### DATA TO EXAMINE
::::::::::

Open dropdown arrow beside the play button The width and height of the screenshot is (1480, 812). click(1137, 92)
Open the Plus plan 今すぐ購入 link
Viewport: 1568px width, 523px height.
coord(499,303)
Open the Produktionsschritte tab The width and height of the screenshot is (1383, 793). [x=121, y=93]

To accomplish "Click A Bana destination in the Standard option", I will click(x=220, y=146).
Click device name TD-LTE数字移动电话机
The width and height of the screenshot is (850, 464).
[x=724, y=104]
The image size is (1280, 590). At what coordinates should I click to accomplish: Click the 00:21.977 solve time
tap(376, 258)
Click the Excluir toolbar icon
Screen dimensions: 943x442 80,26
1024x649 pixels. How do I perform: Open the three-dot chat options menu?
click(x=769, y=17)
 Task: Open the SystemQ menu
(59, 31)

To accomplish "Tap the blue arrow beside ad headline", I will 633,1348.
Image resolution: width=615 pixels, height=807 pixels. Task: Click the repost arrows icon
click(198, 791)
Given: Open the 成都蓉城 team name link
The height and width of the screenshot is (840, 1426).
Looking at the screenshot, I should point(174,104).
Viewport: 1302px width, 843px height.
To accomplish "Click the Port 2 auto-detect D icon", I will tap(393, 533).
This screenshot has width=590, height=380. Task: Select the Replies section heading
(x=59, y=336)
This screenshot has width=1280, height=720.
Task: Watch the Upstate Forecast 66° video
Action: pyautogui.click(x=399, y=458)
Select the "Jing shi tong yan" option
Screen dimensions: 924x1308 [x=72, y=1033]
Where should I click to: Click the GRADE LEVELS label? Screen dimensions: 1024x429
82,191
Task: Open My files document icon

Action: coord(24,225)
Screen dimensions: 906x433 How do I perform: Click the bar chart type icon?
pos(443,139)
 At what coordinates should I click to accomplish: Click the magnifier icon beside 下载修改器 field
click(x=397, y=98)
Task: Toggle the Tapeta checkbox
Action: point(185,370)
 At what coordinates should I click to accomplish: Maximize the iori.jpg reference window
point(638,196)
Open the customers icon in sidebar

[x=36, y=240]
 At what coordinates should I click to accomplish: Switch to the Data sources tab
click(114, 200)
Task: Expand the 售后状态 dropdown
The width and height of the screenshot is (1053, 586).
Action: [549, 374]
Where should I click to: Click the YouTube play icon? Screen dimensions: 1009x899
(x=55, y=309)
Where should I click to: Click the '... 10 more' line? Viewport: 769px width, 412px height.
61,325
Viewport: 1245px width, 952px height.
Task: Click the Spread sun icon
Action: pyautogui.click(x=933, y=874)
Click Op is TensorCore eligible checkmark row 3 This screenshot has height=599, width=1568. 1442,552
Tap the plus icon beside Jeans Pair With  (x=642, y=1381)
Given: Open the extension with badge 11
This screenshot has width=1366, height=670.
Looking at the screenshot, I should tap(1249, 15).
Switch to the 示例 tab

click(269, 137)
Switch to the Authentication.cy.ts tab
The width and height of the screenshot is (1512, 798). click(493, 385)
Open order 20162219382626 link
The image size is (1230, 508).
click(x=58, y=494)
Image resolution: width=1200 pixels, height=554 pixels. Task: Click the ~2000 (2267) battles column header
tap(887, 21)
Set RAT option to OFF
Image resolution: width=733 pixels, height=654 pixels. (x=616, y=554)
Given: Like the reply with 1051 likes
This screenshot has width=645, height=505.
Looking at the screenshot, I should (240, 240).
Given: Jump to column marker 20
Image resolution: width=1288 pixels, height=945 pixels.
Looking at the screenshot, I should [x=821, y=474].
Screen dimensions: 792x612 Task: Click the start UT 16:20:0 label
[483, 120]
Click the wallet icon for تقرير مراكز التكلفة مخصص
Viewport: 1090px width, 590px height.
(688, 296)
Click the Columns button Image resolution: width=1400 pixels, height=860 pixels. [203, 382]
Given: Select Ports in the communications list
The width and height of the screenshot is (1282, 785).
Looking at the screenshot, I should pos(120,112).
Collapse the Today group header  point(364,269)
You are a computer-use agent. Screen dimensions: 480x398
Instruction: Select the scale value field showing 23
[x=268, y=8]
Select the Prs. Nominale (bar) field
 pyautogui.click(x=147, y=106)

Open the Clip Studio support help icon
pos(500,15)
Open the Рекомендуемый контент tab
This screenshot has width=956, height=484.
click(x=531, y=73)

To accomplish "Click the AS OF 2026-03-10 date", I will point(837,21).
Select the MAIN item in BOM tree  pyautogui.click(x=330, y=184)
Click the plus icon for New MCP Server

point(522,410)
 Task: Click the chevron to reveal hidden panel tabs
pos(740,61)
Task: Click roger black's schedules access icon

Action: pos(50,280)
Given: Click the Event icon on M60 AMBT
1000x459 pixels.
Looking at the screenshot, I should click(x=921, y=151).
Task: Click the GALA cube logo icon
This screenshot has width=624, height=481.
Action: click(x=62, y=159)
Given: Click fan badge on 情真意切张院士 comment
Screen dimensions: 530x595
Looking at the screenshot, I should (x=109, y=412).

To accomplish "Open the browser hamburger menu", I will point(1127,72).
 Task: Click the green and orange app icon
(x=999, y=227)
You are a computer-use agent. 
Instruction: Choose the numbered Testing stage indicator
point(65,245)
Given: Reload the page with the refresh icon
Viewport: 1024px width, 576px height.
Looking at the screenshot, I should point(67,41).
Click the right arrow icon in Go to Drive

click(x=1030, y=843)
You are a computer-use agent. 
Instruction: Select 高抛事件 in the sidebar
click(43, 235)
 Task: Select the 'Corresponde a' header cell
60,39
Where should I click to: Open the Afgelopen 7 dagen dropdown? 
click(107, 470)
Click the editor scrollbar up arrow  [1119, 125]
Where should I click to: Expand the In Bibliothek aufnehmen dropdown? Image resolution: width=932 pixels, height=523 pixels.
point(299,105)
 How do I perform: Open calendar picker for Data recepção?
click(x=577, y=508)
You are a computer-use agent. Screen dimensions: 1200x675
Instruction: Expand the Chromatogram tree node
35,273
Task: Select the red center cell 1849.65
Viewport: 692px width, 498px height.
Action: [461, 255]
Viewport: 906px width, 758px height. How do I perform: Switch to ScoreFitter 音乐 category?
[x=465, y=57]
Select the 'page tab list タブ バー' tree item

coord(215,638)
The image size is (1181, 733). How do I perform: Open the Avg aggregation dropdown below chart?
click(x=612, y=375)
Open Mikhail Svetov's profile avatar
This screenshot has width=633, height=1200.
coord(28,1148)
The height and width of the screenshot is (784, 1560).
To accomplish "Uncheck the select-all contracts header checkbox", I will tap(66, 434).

::::::::::

### WORK TASK
Print the entire listing above once more, with nothing changed.

### OUTPUT FOR THIS TASK
Open dropdown arrow beside the play button The width and height of the screenshot is (1480, 812). click(1137, 92)
Open the Plus plan 今すぐ購入 link
Viewport: 1568px width, 523px height.
coord(499,303)
Open the Produktionsschritte tab The width and height of the screenshot is (1383, 793). [x=121, y=93]

To accomplish "Click A Bana destination in the Standard option", I will click(x=220, y=146).
Click device name TD-LTE数字移动电话机
The width and height of the screenshot is (850, 464).
[x=724, y=104]
The image size is (1280, 590). At what coordinates should I click to accomplish: Click the 00:21.977 solve time
tap(376, 258)
Click the Excluir toolbar icon
Screen dimensions: 943x442 80,26
1024x649 pixels. How do I perform: Open the three-dot chat options menu?
click(x=769, y=17)
 Task: Open the SystemQ menu
(59, 31)

To accomplish "Tap the blue arrow beside ad headline", I will 633,1348.
Image resolution: width=615 pixels, height=807 pixels. Task: Click the repost arrows icon
click(198, 791)
Given: Open the 成都蓉城 team name link
The height and width of the screenshot is (840, 1426).
Looking at the screenshot, I should point(174,104).
Viewport: 1302px width, 843px height.
To accomplish "Click the Port 2 auto-detect D icon", I will tap(393, 533).
This screenshot has width=590, height=380. Task: Select the Replies section heading
(x=59, y=336)
This screenshot has width=1280, height=720.
Task: Watch the Upstate Forecast 66° video
Action: pyautogui.click(x=399, y=458)
Select the "Jing shi tong yan" option
Screen dimensions: 924x1308 [x=72, y=1033]
Where should I click to: Click the GRADE LEVELS label? Screen dimensions: 1024x429
82,191
Task: Open My files document icon

Action: coord(24,225)
Screen dimensions: 906x433 How do I perform: Click the bar chart type icon?
pos(443,139)
 At what coordinates should I click to accomplish: Click the magnifier icon beside 下载修改器 field
click(x=397, y=98)
Task: Toggle the Tapeta checkbox
Action: point(185,370)
 At what coordinates should I click to accomplish: Maximize the iori.jpg reference window
point(638,196)
Open the customers icon in sidebar

[x=36, y=240]
 At what coordinates should I click to accomplish: Switch to the Data sources tab
click(114, 200)
Task: Expand the 售后状态 dropdown
The width and height of the screenshot is (1053, 586).
Action: [549, 374]
Where should I click to: Click the YouTube play icon? Screen dimensions: 1009x899
(x=55, y=309)
Where should I click to: Click the '... 10 more' line? Viewport: 769px width, 412px height.
61,325
Viewport: 1245px width, 952px height.
Task: Click the Spread sun icon
Action: pyautogui.click(x=933, y=874)
Click Op is TensorCore eligible checkmark row 3 This screenshot has height=599, width=1568. 1442,552
Tap the plus icon beside Jeans Pair With  (x=642, y=1381)
Given: Open the extension with badge 11
This screenshot has width=1366, height=670.
Looking at the screenshot, I should tap(1249, 15).
Switch to the 示例 tab

click(269, 137)
Switch to the Authentication.cy.ts tab
The width and height of the screenshot is (1512, 798). click(493, 385)
Open order 20162219382626 link
The image size is (1230, 508).
click(x=58, y=494)
Image resolution: width=1200 pixels, height=554 pixels. Task: Click the ~2000 (2267) battles column header
tap(887, 21)
Set RAT option to OFF
Image resolution: width=733 pixels, height=654 pixels. (x=616, y=554)
Given: Like the reply with 1051 likes
This screenshot has width=645, height=505.
Looking at the screenshot, I should (240, 240).
Given: Jump to column marker 20
Image resolution: width=1288 pixels, height=945 pixels.
Looking at the screenshot, I should [x=821, y=474].
Screen dimensions: 792x612 Task: Click the start UT 16:20:0 label
[483, 120]
Click the wallet icon for تقرير مراكز التكلفة مخصص
Viewport: 1090px width, 590px height.
(688, 296)
Click the Columns button Image resolution: width=1400 pixels, height=860 pixels. [203, 382]
Given: Select Ports in the communications list
The width and height of the screenshot is (1282, 785).
Looking at the screenshot, I should pos(120,112).
Collapse the Today group header  point(364,269)
You are a computer-use agent. Screen dimensions: 480x398
Instruction: Select the scale value field showing 23
[x=268, y=8]
Select the Prs. Nominale (bar) field
 pyautogui.click(x=147, y=106)

Open the Clip Studio support help icon
pos(500,15)
Open the Рекомендуемый контент tab
This screenshot has width=956, height=484.
click(x=531, y=73)

To accomplish "Click the AS OF 2026-03-10 date", I will point(837,21).
Select the MAIN item in BOM tree  pyautogui.click(x=330, y=184)
Click the plus icon for New MCP Server

point(522,410)
 Task: Click the chevron to reveal hidden panel tabs
pos(740,61)
Task: Click roger black's schedules access icon

Action: pos(50,280)
Given: Click the Event icon on M60 AMBT
1000x459 pixels.
Looking at the screenshot, I should click(x=921, y=151).
Task: Click the GALA cube logo icon
This screenshot has width=624, height=481.
Action: click(x=62, y=159)
Given: Click fan badge on 情真意切张院士 comment
Screen dimensions: 530x595
Looking at the screenshot, I should (x=109, y=412).

To accomplish "Open the browser hamburger menu", I will point(1127,72).
 Task: Click the green and orange app icon
(x=999, y=227)
You are a computer-use agent. 
Instruction: Choose the numbered Testing stage indicator
point(65,245)
Given: Reload the page with the refresh icon
Viewport: 1024px width, 576px height.
Looking at the screenshot, I should point(67,41).
Click the right arrow icon in Go to Drive

click(x=1030, y=843)
You are a computer-use agent. 
Instruction: Select 高抛事件 in the sidebar
click(43, 235)
 Task: Select the 'Corresponde a' header cell
60,39
Where should I click to: Open the Afgelopen 7 dagen dropdown? 
click(107, 470)
Click the editor scrollbar up arrow  [1119, 125]
Where should I click to: Expand the In Bibliothek aufnehmen dropdown? Image resolution: width=932 pixels, height=523 pixels.
point(299,105)
 How do I perform: Open calendar picker for Data recepção?
click(x=577, y=508)
You are a computer-use agent. Screen dimensions: 1200x675
Instruction: Expand the Chromatogram tree node
35,273
Task: Select the red center cell 1849.65
Viewport: 692px width, 498px height.
Action: [461, 255]
Viewport: 906px width, 758px height. How do I perform: Switch to ScoreFitter 音乐 category?
[x=465, y=57]
Select the 'page tab list タブ バー' tree item

coord(215,638)
The image size is (1181, 733). How do I perform: Open the Avg aggregation dropdown below chart?
click(x=612, y=375)
Open Mikhail Svetov's profile avatar
This screenshot has width=633, height=1200.
coord(28,1148)
The height and width of the screenshot is (784, 1560).
To accomplish "Uncheck the select-all contracts header checkbox", I will tap(66, 434).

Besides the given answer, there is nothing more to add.